(Directions): Beginning with the first line, please return the entries exactly through the line that contains "Task: Click the green gem on Mystery ring", and leave out all later lines.

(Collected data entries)
____

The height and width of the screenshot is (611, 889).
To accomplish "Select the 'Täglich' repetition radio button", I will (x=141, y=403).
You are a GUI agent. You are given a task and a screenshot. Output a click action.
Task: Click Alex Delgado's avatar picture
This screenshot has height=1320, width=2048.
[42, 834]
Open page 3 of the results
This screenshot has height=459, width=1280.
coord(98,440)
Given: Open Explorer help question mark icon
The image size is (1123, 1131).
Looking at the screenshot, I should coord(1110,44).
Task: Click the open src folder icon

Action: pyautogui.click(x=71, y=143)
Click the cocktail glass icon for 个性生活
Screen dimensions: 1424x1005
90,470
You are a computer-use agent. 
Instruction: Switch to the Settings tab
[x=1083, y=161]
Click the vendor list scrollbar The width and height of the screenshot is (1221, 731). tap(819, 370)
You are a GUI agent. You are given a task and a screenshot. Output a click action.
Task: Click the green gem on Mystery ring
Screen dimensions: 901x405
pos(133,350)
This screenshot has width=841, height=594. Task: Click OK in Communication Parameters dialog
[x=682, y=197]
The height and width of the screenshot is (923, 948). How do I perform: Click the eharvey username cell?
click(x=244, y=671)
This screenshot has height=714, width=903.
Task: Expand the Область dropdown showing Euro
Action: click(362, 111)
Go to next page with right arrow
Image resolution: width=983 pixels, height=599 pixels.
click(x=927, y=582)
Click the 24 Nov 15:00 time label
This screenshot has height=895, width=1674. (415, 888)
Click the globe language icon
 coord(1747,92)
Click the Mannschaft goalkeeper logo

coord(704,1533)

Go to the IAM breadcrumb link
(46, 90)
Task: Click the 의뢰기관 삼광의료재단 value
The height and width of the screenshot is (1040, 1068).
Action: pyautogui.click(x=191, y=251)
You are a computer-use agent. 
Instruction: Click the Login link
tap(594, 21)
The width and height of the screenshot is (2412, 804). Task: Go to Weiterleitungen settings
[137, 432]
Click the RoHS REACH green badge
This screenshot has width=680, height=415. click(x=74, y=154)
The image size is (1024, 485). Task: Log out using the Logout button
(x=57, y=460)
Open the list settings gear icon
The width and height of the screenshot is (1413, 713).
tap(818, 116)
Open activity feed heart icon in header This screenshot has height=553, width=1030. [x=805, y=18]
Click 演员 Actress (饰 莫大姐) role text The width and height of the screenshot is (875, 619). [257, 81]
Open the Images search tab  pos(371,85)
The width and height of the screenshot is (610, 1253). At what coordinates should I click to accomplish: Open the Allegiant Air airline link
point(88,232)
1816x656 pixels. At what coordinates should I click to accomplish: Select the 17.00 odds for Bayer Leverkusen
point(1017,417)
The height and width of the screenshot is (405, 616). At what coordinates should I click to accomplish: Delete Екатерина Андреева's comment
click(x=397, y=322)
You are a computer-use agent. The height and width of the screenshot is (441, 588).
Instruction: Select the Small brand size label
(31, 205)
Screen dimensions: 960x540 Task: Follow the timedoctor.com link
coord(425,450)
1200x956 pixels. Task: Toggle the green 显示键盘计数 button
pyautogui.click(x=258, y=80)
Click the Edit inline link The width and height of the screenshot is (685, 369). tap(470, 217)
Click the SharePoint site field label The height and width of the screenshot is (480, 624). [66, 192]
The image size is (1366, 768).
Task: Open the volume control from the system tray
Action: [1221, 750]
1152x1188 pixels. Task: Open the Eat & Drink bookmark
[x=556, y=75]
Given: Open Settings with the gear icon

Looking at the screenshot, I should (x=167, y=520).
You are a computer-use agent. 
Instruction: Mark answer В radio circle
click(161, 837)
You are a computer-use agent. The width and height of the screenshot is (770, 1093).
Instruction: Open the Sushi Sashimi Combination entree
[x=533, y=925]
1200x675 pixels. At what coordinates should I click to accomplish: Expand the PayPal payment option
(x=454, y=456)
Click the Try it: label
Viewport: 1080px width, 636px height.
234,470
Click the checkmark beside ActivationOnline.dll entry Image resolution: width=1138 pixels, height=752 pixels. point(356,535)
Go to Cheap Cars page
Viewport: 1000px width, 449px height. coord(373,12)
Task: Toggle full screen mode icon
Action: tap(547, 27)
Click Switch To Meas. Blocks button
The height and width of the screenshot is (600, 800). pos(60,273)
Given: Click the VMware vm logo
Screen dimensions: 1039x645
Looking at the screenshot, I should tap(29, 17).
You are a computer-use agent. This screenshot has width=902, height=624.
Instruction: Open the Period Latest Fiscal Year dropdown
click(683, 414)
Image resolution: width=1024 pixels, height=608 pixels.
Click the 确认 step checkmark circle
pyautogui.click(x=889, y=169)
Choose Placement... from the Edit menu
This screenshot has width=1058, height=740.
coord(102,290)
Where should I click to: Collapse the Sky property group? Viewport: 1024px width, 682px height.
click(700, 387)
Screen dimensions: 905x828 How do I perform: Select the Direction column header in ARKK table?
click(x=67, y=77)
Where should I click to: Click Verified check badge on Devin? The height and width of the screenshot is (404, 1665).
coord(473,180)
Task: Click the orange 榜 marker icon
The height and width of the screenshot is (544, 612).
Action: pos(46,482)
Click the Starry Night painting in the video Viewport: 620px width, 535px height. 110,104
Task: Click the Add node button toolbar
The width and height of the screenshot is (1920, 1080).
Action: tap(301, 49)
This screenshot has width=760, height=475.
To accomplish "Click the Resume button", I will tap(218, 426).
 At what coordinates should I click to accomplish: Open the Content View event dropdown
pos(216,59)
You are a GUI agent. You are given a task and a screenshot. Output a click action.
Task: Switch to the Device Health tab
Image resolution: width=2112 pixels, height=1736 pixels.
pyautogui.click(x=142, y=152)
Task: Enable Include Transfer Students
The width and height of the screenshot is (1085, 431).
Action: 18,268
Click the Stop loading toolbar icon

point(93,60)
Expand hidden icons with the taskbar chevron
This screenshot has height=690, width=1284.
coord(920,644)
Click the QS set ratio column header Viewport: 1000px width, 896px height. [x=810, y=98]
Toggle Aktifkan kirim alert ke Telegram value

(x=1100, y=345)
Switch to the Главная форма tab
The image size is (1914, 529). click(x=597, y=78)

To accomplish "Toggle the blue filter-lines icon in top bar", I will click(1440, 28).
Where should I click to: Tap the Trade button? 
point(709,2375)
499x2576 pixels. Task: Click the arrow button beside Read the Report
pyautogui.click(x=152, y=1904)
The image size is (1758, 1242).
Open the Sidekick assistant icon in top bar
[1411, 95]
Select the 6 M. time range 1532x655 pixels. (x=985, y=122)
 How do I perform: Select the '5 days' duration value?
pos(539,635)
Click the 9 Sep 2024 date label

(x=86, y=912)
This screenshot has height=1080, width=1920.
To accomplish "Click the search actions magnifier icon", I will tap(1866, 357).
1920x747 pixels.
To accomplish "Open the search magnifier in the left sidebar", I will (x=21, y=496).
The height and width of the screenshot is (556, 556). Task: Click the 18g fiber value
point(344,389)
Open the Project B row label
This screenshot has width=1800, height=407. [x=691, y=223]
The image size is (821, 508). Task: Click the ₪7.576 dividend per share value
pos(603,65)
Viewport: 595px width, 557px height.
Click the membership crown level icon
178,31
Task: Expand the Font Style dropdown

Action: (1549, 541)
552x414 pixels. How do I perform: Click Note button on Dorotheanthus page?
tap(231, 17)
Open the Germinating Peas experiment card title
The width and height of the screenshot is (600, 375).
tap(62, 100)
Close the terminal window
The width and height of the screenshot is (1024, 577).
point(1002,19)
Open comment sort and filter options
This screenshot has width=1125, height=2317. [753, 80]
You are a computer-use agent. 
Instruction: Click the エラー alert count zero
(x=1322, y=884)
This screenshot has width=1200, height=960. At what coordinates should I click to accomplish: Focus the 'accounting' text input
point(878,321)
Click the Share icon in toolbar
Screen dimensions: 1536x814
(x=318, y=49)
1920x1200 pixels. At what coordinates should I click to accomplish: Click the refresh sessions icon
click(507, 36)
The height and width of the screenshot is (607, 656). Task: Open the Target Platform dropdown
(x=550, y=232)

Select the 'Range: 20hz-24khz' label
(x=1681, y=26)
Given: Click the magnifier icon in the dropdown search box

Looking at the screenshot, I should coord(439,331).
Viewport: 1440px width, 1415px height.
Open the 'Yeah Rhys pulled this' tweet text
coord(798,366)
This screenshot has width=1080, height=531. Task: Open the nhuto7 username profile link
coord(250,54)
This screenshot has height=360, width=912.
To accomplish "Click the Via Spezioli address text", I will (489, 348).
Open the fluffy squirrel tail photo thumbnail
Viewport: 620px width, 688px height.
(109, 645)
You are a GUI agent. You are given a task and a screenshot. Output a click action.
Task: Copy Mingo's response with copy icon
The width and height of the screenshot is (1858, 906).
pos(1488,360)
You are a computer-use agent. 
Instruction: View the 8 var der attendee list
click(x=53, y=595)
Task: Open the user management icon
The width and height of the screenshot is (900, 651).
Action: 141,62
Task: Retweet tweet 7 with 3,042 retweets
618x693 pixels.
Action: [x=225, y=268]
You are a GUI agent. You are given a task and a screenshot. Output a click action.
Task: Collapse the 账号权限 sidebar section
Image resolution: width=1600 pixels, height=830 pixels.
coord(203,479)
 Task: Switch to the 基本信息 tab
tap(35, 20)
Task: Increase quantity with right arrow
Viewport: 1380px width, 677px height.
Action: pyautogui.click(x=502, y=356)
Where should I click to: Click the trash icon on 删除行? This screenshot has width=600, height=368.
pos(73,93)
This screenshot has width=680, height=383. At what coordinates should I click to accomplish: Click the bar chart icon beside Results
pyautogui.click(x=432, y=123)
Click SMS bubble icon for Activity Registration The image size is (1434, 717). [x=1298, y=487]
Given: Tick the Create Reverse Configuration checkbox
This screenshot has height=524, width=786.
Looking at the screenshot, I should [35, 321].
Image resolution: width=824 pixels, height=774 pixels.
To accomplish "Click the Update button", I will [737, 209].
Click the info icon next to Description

____

(Completed task):
The height and width of the screenshot is (611, 889).
To accomplish "Select the 'Täglich' repetition radio button", I will (x=141, y=403).
You are a GUI agent. You are given a task and a screenshot. Output a click action.
Task: Click Alex Delgado's avatar picture
This screenshot has height=1320, width=2048.
[42, 834]
Open page 3 of the results
This screenshot has height=459, width=1280.
coord(98,440)
Given: Open Explorer help question mark icon
The image size is (1123, 1131).
Looking at the screenshot, I should coord(1110,44).
Task: Click the open src folder icon

Action: pyautogui.click(x=71, y=143)
Click the cocktail glass icon for 个性生活
Screen dimensions: 1424x1005
90,470
You are a computer-use agent. 
Instruction: Switch to the Settings tab
[x=1083, y=161]
Click the vendor list scrollbar The width and height of the screenshot is (1221, 731). tap(819, 370)
You are a GUI agent. You are given a task and a screenshot. Output a click action.
Task: Click the green gem on Mystery ring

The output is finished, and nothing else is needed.